» **Task instructions**: What you write must be the lines from the one holding "Where should I" through the final line of the records below, reproduced exactly, minus the pictures.

» **Recorded data**:
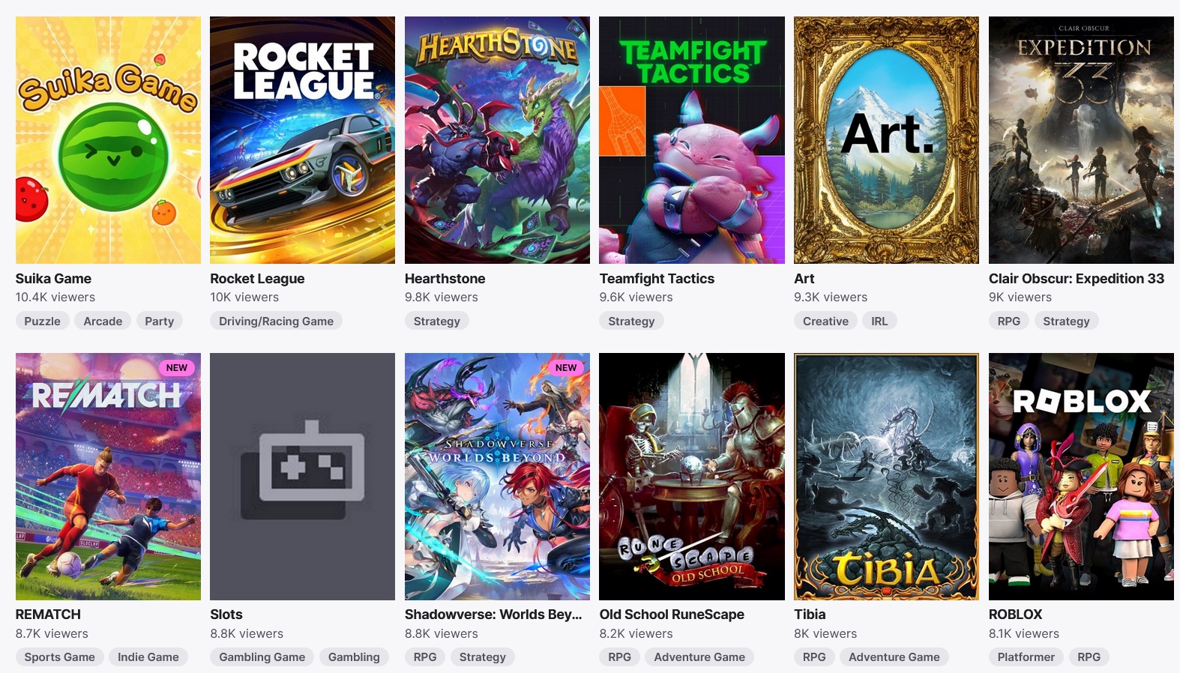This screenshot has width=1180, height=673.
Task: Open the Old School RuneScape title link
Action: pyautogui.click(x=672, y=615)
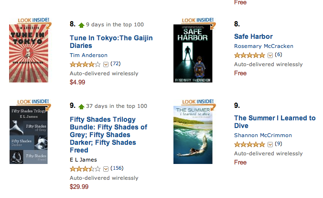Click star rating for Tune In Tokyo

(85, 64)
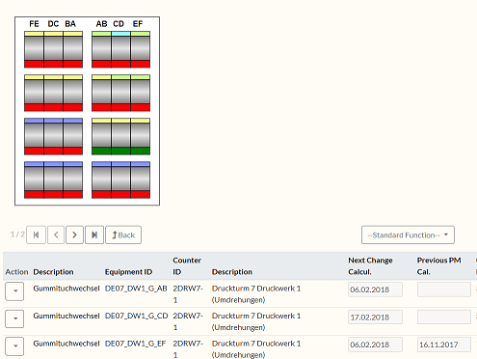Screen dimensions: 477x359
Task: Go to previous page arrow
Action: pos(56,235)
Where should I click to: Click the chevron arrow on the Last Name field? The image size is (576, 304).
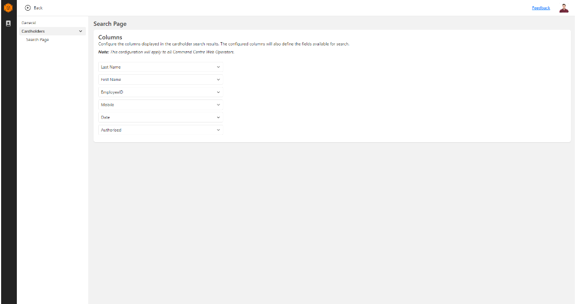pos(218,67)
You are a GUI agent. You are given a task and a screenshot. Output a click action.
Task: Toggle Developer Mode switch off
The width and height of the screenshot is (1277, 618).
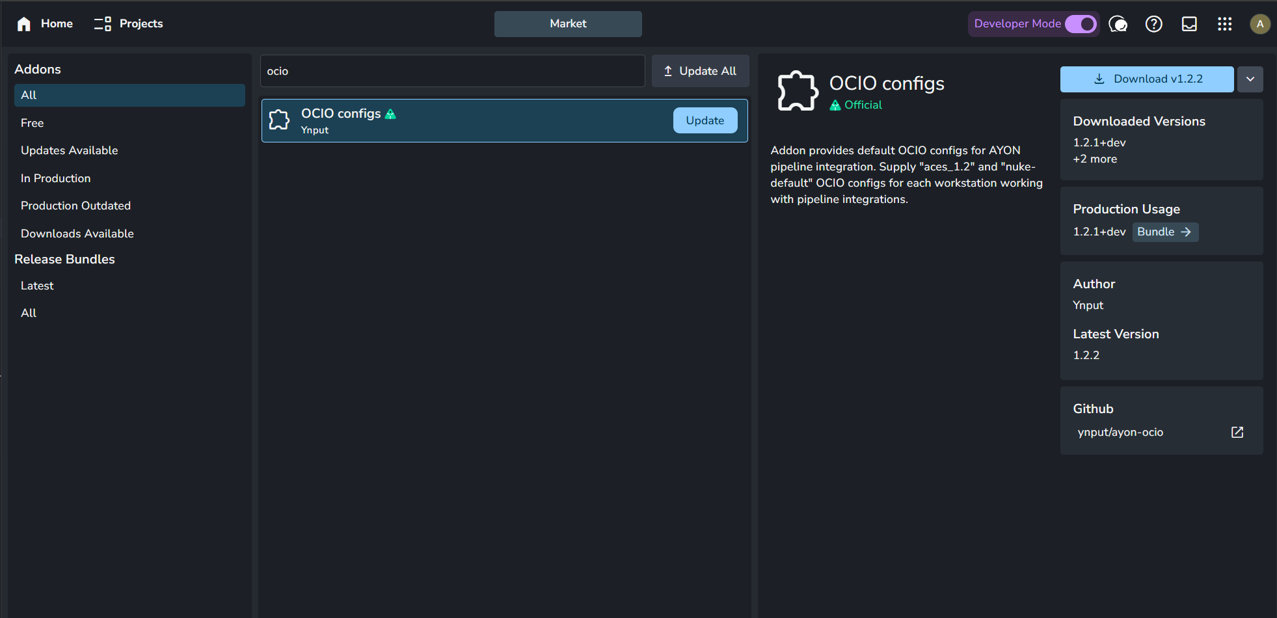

» **Response to this task**:
Where should I click to: Click the chevron arrow on the Last Name field? The image size is (576, 304).
pos(218,67)
You are a GUI agent. You are given a task and a screenshot. Output a click action.
Task: Toggle Developer Mode switch off
The width and height of the screenshot is (1277, 618).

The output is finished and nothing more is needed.